CN211825393U - Fatigue test device for repeatedly winding and unwinding optical cable - Google Patents

Abstract

The utility model provides a fatigue test device for receiving and releasing coiling optical cable repeatedly, include: a drive mechanism including a drive wheel driven to rotate by the first rotary drive device; the loading mechanism comprises a test wheel connected with the linear driving device, and the linear driving device drives the test wheel to move and applies a loading force; the wrap angle mechanism is arranged between the driving mechanism and the loading mechanism and comprises a guide wheel which is arranged on the support in a height-adjustable mode, and the height of the guide wheel is not less than that of the driving wheel and/or the test wheel; the control system is electrically connected with the first rotary driving device and the linear driving device; the driving mechanism, the wrap angle mechanism and the loading mechanism are sequentially arranged on the rack. The utility model discloses an useful part lies in, can high-efficient, convenient, simulate conveniently and be convoluteed the optic cable of reel and receive and release the process repeatedly under the effect of actual work pulling force, help the state that the optic cable showed behind the witness test, the anti fatigue effect ability of comprehensive aassessment optic cable.

Description

Fatigue test device for repeatedly winding and unwinding optical cable

Technical Field

The utility model relates to a wire and cable check out test set especially relates to a fatigue test device for receive and release coiling optical cable repeatedly.

Background

For many types of optical cables, the application working environment is special and harsh, and the optical cables are mainly installed and wound on a winding drum of a winch, bear certain tension along with the rotation of the winding drum, and perform winding movement of repeated winding and unwinding. After long-time work, the optical cable may be fatigued, and further, the problems of structural change, performance degradation and the like occur, which may damage system engineering. Therefore, a device capable of performing the optical cable fatigue test efficiently, accurately and conveniently needs to be designed, various test requirements are met, and the performance change of the optical cable is guaranteed to be known visually and timely.

SUMMERY OF THE UTILITY MODEL

To the above-mentioned defect, the utility model aims at providing a fatigue test device for receive and release coiling optical cable repeatedly.

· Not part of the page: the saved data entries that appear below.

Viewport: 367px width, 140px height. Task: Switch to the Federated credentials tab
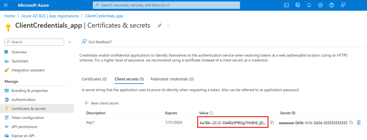[172, 79]
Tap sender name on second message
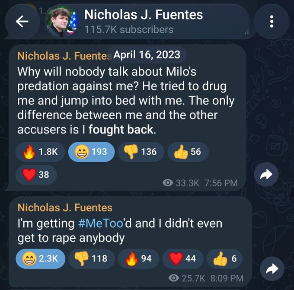The image size is (294, 290). (x=65, y=208)
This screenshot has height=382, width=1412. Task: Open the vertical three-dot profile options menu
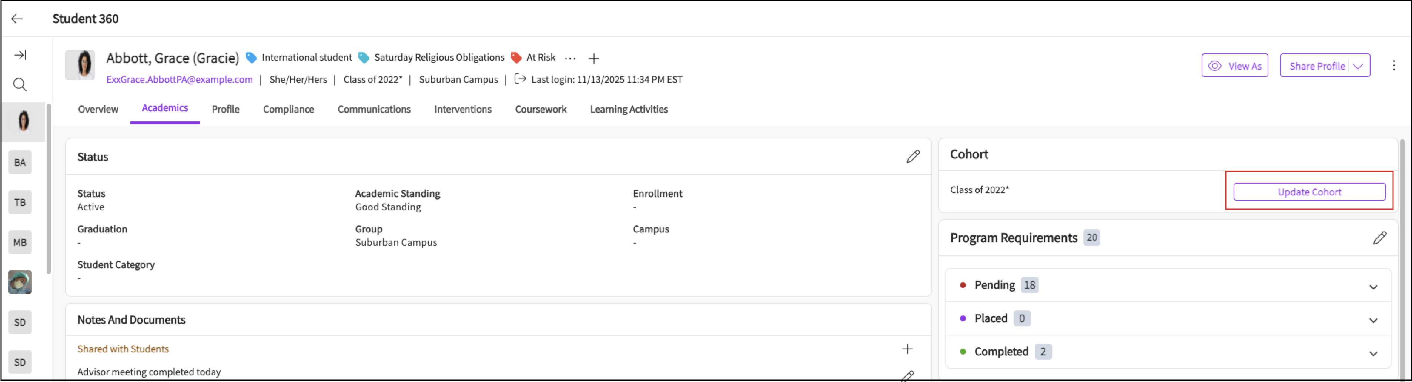point(1394,66)
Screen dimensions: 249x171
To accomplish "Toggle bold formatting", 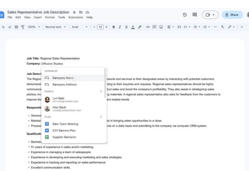I will 113,27.
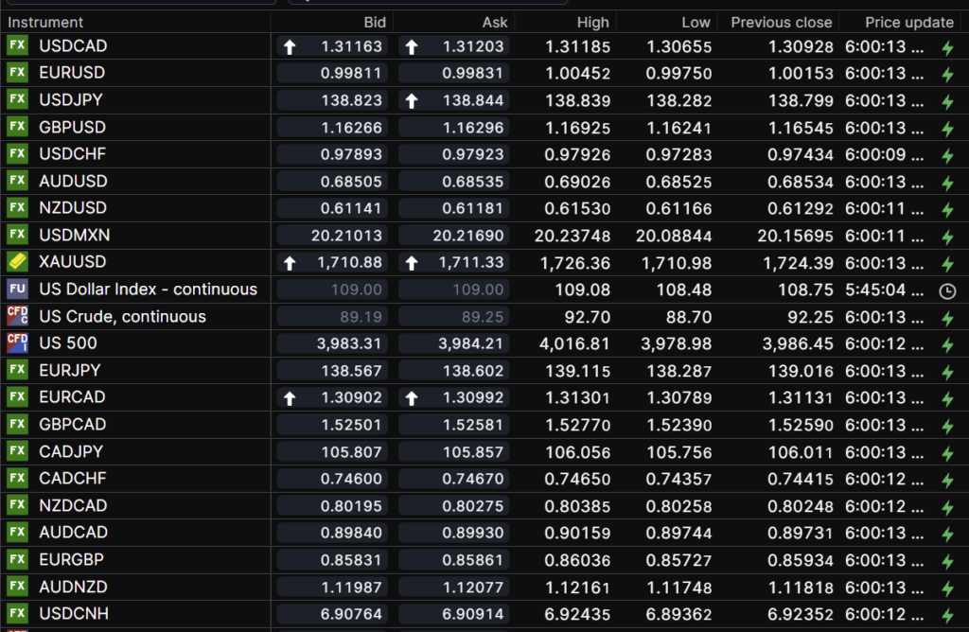The height and width of the screenshot is (632, 969).
Task: Click the Price update column header
Action: 908,22
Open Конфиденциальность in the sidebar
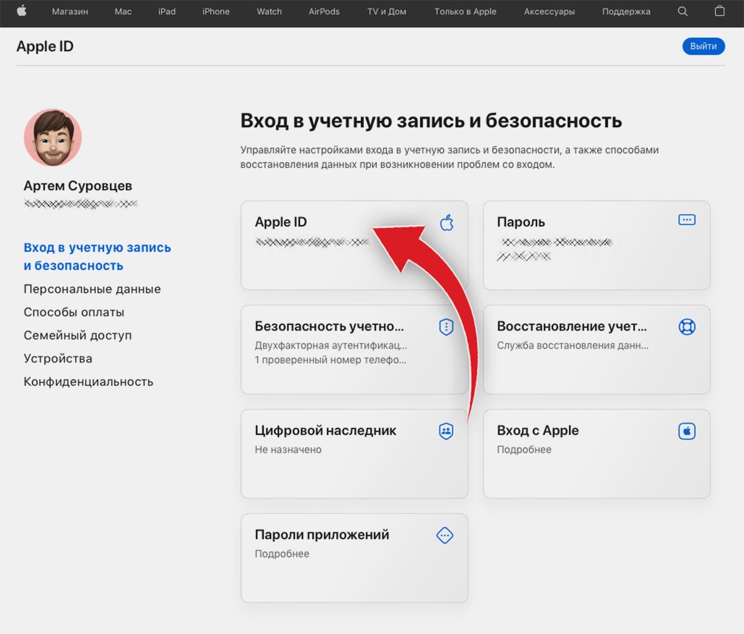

The utility model provides a fatigue test device for receiving and releasing coiling optical cable repeatedly, include: a drive mechanism including a drive wheel driven to rotate by the first rotary drive device; the loading mechanism comprises a test wheel connected with a linear driving device, and the linear driving device drives the test wheel to move and applies a loading force; the wrap angle mechanism is arranged between the driving mechanism and the loading mechanism and comprises a guide wheel which is installed on a support in a height-adjustable mode, and the height of the guide wheel is not less than that of the driving wheel and/or the test wheel; the control system is electrically connected with the first rotary driving device and the linear driving device; the driving mechanism, the wrap angle mechanism and the loading mechanism are sequentially arranged on the rack.

Preferably, the linear driving means is a ball screw.

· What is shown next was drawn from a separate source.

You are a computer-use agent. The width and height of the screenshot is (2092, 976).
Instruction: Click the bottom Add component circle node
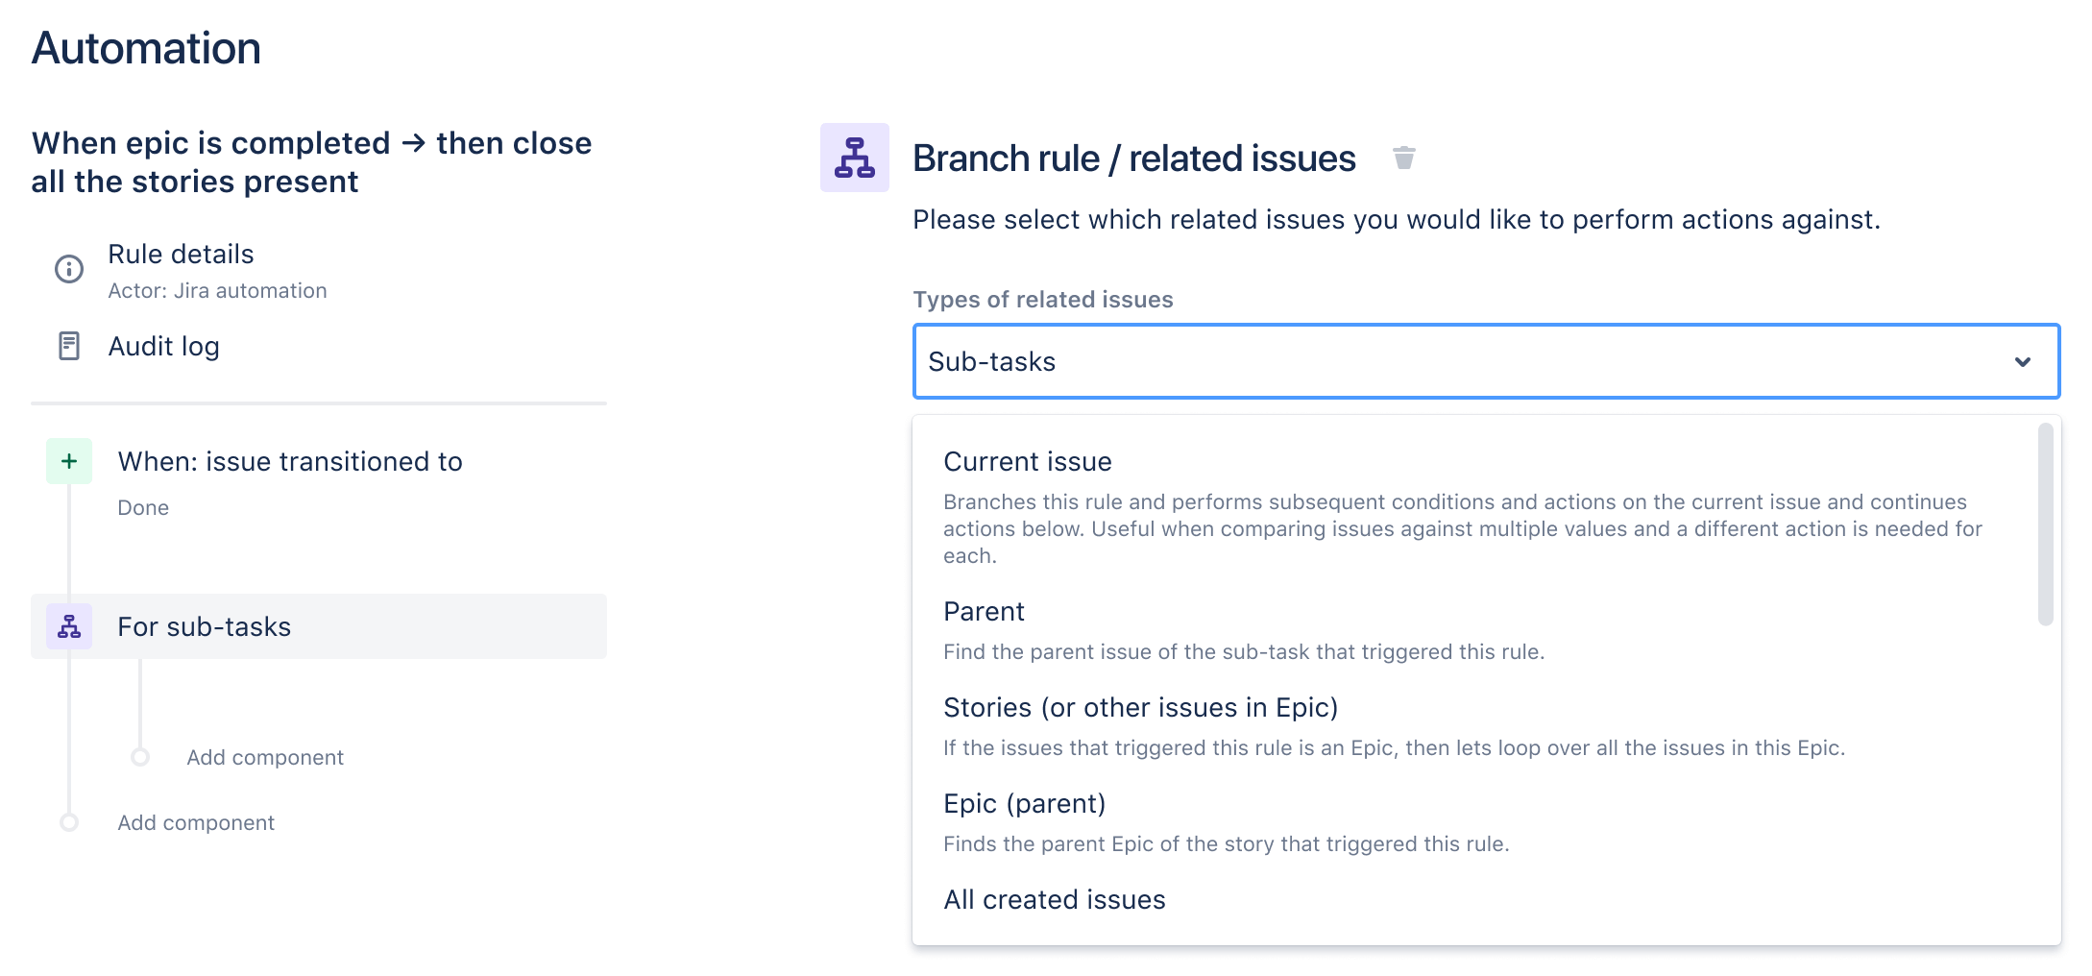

Preferably, the screw rod of the ball screw is in transmission connection with the second rotary driving device through a gear, and the movable nut of the ball screw is connected with the test wheel.

Preferably, one end of the screw is fixedly connected with the frame through a fixing bracket.

Preferably, the movable nut is fixedly connected with a movable cross beam, the test wheel is fixedly connected with the loading cross beam through a connecting support, and the movable cross beam is connected with the loading cross beam through a connecting rod.

Preferably, guide rails are arranged on two sides of the rack, and the movable beam and the loading beam are respectively connected with the guide rails in a sliding manner.

Preferably, the inner side of the frame is also provided with a slide rail matched with the test wheel.

Preferably, a limit switch and a counter are further mounted on the driving wheel.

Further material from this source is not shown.